Monday, January 26, 2009

Jacob, Laban, Easu

Genesis: 28:10 - 35:29

What a mess.
I didn't blog over the weekend because, quite frankly, this whole set of stories is catching me off guard this time.
Multiple wives, sons sleeping with father's concubines, daughters sleeping with fathers, lying, cheating, stealing, deception...and this all from the "good guys"!!??!
I can see where you would get all kinds of divergent theological systems just out of these few chapters of Genesis.
  • Rebekah is told the older will serve the younger and yet she helps Jacob deceive his way into Esau's blessing. Hence we get the old adage: "God helps those who help themselves"
  • The apparently obvious lack of punishment for all the deceit could easily lead to arguments in favor of predestination and the distinction between those chosen and those not chosen.
  • Do you read these and become a covenant theologian or a dispensational theologian or both?
  • "Saved by grace not by works" otherwise most of these folks aren't saved!
Maybe we just need to turn these stories on their heads and realize that we ALL fall short of the Glory of God and His forgiveness is boundless if we turn to Him. Maybe the part of the story that we read through too lightly is not the seemingly bad stuff but rather the bits where these characters return to the Lord. Maybe in those bits they are expressing a deeper repentance than the words on the page are letting on.
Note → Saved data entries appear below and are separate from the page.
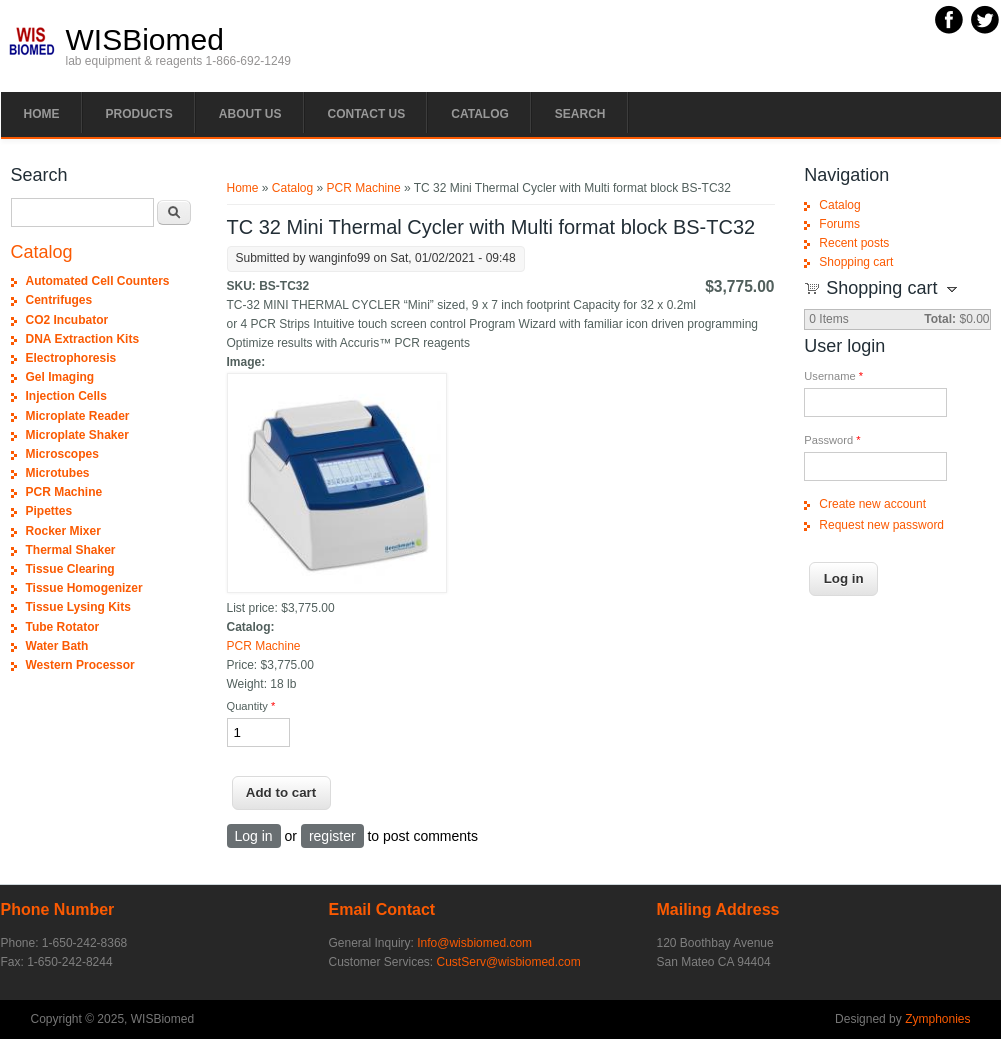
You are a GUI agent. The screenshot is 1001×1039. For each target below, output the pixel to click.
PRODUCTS (139, 114)
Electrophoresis (71, 358)
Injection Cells (66, 396)
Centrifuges (59, 300)
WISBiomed (145, 40)
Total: (940, 319)
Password (832, 440)
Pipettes (49, 511)
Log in (254, 836)
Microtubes (58, 473)
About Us (250, 114)
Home (42, 114)
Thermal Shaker (71, 550)
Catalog (480, 114)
Maybe in that we can find hope that whatever we do, up to and including murder in the case of Israel's older sons, can be and is forgiven by God.
These stories certainly put a HUGE dent in the argument that God rewards instances of doing good and punishes instances of doing bad.
Maybe there is a deeper place in the heart that God sees that we can't see at all in others perhaps only get the tiniest glimpse of even within our own selves.
Maybe these generational stories are analogous to the decline that will happen later in Israel. Abraham is faithful, Isaac seems to be a little wavering, Jacob seems to really wobble back and forth...that kind of decline happens multiple times as we'll see in Kings and Chronicles.
But God is faithful through it all...maybe that is the point.